* **WORK TASK**:
Please repeat word for word the line containing "Where should I" and every following line up to and including the last one below, pictures excluded.

++++++++++

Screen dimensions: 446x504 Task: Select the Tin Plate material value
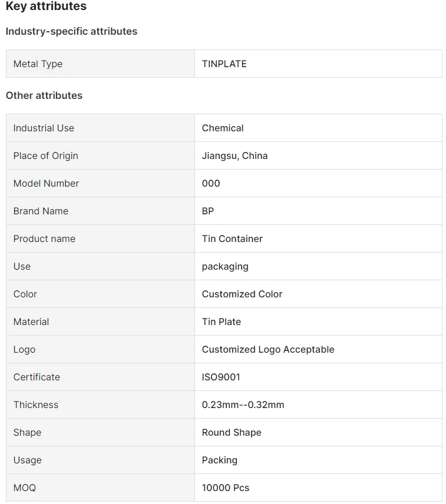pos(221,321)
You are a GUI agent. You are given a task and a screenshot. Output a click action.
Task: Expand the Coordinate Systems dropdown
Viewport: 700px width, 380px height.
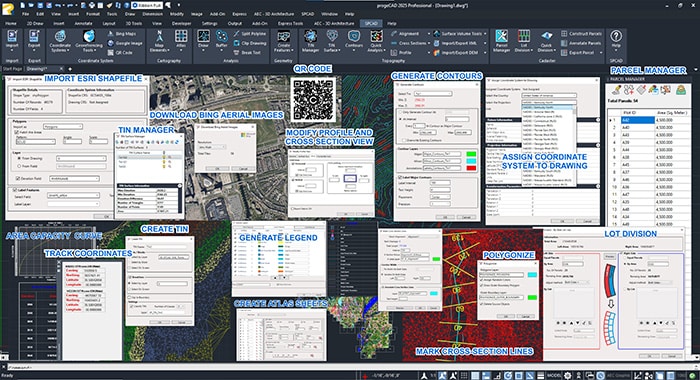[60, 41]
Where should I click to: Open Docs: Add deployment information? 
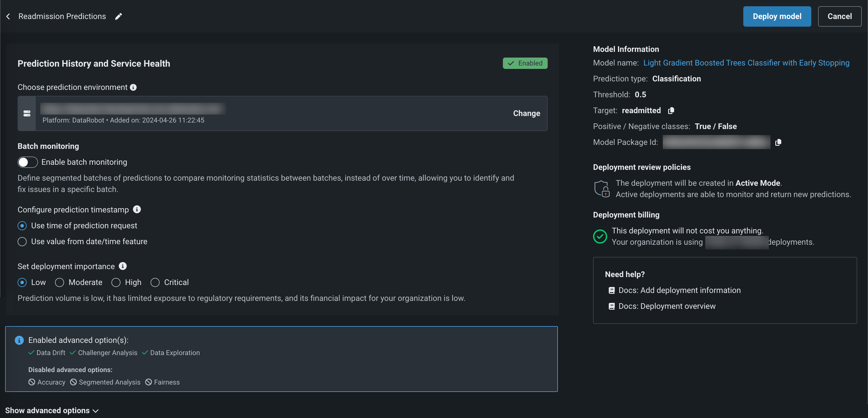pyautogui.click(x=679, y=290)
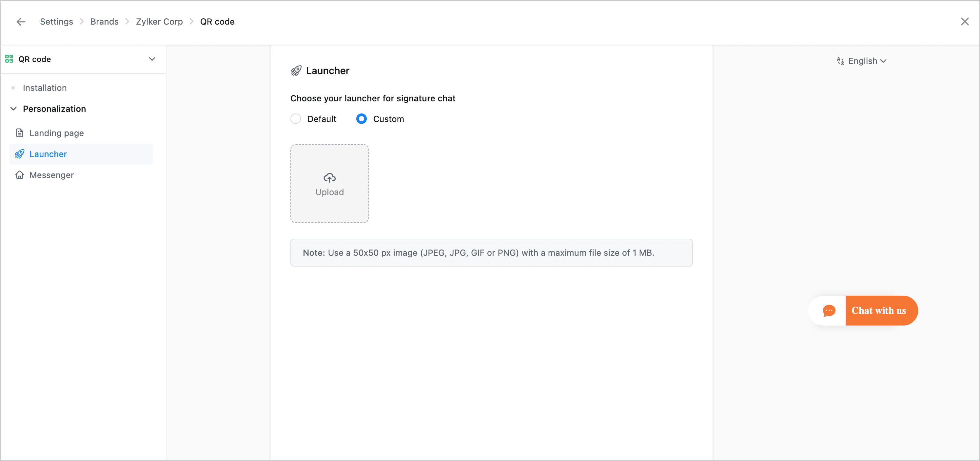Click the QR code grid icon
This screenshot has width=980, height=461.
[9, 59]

++++++++++

* **WRITTEN SOLUTION**:
Where should I click to: Open Docs: Add deployment information? 
pyautogui.click(x=679, y=290)
Click the QR code grid icon
This screenshot has width=980, height=461.
[9, 59]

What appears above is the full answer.